Dans la vie quotidienne, beaucoup de personnes associent spontanément le bonheur à un objectif à atteindre, comme une sorte de destination finale. Cette idée est souvent renforcée par les réseaux sociaux, les discours de développement personnel et certaines représentations culturelles. Pourtant, le bien-être psychologique ne fonctionne pas toujours comme un but fixe que l’on peut poursuivre directement. Il dépend souvent de comportements simples, répétés et parfois automatiques, plutôt que d’une recherche permanente et consciente. C’est dans ce contexte que certaines recherches récentes interrogent les effets de cette recherche du bonheur. Elles suggèrent que vouloir être heureux en permanence pourrait produire des effets paradoxaux.
L’idée que la recherche du bonheur puisse avoir des effets contre-productifs est présente depuis un certain temps en psychologie. Des travaux antérieurs ont suggéré qu’accorder une grande importance au bonheur peut parfois rendre les individus plus déçus par leur vie, les inciter à une plus forte auto-observation.
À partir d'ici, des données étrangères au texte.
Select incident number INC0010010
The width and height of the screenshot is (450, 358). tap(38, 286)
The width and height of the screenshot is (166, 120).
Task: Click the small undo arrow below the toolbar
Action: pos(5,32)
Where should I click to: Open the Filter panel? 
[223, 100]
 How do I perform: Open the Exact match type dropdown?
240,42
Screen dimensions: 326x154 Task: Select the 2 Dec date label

Ou encore les amener à avoir le sentiment que le temps leur échappe. Kim et Maglio avaient d’ailleurs publié en 2018, dans la revue Psychonomic Bulletin & Review, l’article intitulé « Le temps qui disparaît à la poursuite du bonheur », qui concluait que la recherche du bonheur pouvait accentuer la sensation de rareté du temps.
Cette distinction est importante. Une corrélation entre le désir de bonheur et une moindre maîtrise de soi peut avoir de multiples significations.
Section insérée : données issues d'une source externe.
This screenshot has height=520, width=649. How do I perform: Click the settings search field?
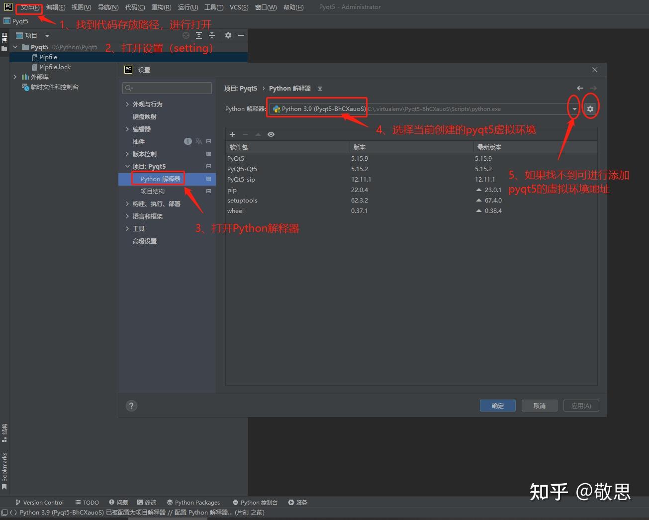pos(167,88)
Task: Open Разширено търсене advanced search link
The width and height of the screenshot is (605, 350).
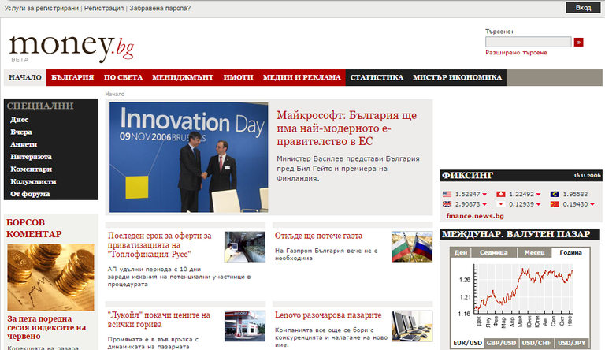Action: tap(517, 53)

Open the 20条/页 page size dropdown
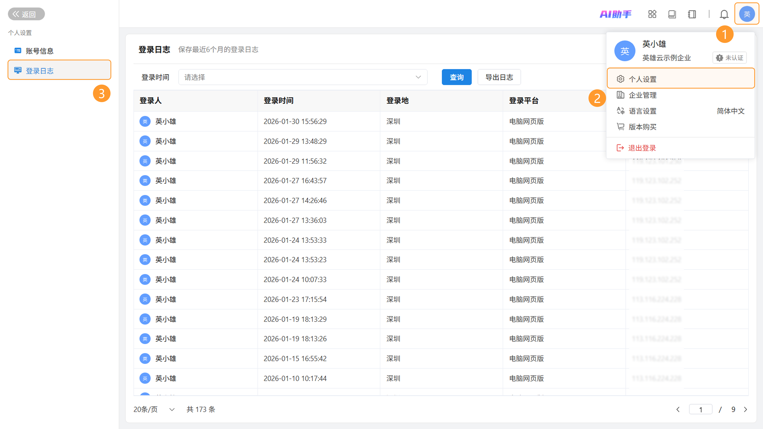pos(154,409)
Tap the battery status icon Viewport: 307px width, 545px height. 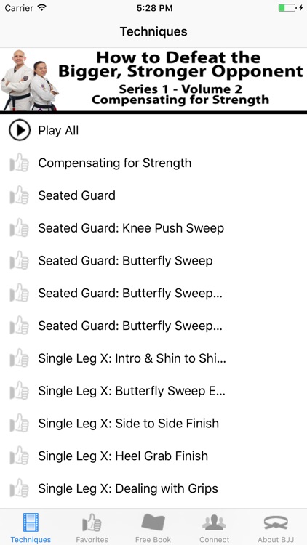click(x=287, y=8)
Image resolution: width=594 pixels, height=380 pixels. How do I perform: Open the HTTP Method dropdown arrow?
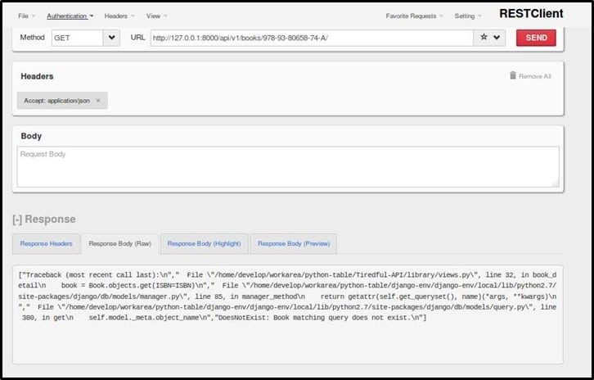click(x=112, y=38)
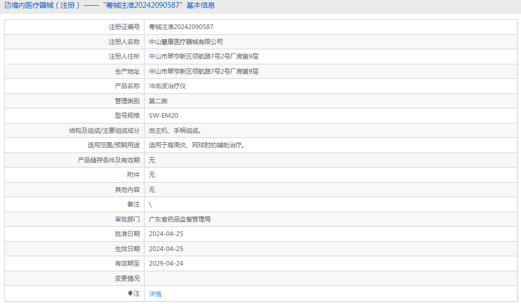Image resolution: width=521 pixels, height=304 pixels.
Task: Click the 生效日期 row label
Action: click(127, 249)
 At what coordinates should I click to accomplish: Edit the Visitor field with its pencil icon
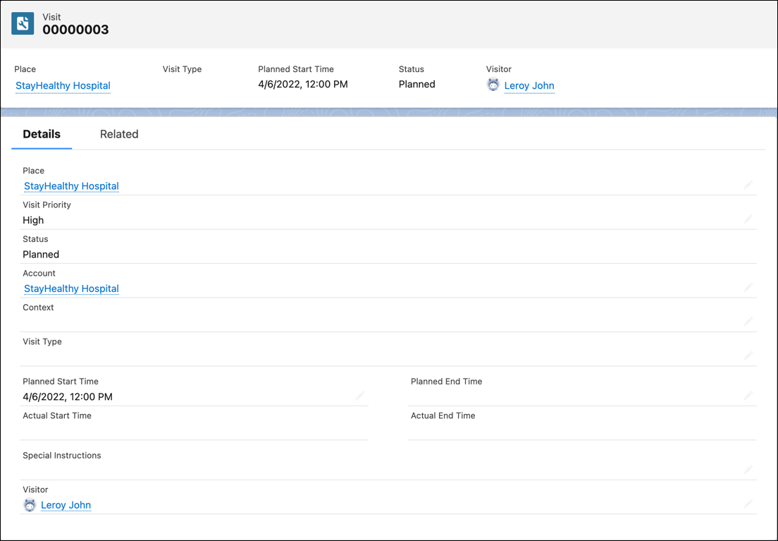point(748,504)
Elle peut refléter la personnalité, le stress, la culture, une déception passée, ou encore le fait que les personnes qui rencontrent déjà des difficultés dans leur vie se concentrent davantage sur le bonheur. Les études expérimentales ne peuvent pas lever tous les problèmes d’interprétation. Cependant, elles permettent de vérifier si le fait d’amener temporairement les individus à rechercher le bonheur modifie leurs comportements ultérieurs.